On Wednesday, July 26th, 2023 at 03:44, moonsettler via bitcoin-dev wrote:

> Hi All,

>

> I believe it's fairly simple to solve the blinding (sorry for the bastard notation!):

>

> Signing:

>

> X = X1 + X2

> K1 = k1G

> K2 = k2G

>

> R = K1 + K2 + bX

> e = hash(R||X||m)

>

> e' = e + b

> s = (k1 + e'*x1) + (k2 + e'*x2)

> s = (k1 + k2 + b(x1 + x2)) + e(x1 + x2)

>

> sG = (K1 + K2 + bX) + eX

> sG = R + eX

>

> Verification:

>

> Rv = sG - eX

> ev = hash(R||X||m)

> e ?= ev

>

> https://gist.github.com/moonsettler/05f5948291ba8dba63a3985b786233bb

>

> Been trying to get a review on this for a while, please let me know if I got it wrong!

>

> BR,

> moonsettler

>

>

> ------- Original Message -------

> On Monday, July 24th, 2023 at 5:39 PM, Jonas Nick via bitcoin-dev bitcoin-dev at lists.linuxfoundation.org wrote:

>

>

>

> > > Party 1 never learns the final value of (R,s1+s2) or m.

> >

> > Actually, it seems like a blinding step is missing.
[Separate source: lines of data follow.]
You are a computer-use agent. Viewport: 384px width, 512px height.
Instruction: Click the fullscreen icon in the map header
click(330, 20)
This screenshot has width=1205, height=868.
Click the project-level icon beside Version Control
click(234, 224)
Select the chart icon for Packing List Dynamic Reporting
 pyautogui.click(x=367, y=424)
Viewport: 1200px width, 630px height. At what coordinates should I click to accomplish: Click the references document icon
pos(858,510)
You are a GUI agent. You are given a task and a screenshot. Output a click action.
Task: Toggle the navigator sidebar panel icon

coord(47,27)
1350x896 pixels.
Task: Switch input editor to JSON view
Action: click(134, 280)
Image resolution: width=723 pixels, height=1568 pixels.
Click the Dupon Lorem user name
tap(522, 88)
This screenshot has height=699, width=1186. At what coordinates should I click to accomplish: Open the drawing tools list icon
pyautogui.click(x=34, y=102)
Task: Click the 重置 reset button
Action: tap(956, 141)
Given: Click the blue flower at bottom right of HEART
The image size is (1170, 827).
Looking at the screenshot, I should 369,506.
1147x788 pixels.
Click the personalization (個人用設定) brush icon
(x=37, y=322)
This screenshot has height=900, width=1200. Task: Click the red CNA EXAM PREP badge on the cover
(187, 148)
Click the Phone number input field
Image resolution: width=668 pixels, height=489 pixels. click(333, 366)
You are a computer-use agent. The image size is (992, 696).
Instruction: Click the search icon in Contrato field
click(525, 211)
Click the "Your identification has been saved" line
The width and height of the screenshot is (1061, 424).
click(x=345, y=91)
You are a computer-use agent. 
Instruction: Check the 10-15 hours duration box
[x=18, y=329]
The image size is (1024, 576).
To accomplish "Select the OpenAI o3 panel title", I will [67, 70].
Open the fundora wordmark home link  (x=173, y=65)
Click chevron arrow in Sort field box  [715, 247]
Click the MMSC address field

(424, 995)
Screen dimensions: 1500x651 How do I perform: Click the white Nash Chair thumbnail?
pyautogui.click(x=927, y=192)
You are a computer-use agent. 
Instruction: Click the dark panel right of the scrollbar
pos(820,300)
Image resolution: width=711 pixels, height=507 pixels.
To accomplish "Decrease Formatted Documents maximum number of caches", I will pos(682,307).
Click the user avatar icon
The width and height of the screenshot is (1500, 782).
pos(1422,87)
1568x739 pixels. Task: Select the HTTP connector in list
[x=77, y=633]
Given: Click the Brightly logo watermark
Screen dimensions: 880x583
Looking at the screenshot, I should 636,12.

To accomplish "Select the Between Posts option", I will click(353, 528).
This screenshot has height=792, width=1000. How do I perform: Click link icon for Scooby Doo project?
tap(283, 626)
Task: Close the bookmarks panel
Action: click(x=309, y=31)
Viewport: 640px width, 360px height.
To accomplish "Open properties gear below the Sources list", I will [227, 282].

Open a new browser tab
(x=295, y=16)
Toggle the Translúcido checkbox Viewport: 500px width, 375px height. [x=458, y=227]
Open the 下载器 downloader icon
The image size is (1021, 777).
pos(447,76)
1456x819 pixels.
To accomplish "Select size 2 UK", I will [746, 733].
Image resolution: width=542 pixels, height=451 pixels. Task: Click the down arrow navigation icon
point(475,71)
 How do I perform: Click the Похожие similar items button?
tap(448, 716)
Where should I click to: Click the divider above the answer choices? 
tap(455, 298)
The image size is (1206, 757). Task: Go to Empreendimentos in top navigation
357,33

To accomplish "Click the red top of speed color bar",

Assume the server (party 1)

> > received some c during the signature protocol. Can't the server scan the

> > blockchain for signatures, compute corresponding hashes c' = H(R||X||m) as in

> > signature verification and then check c == c'? If true, then the server has the

> > preimage for the c received from the client, including m.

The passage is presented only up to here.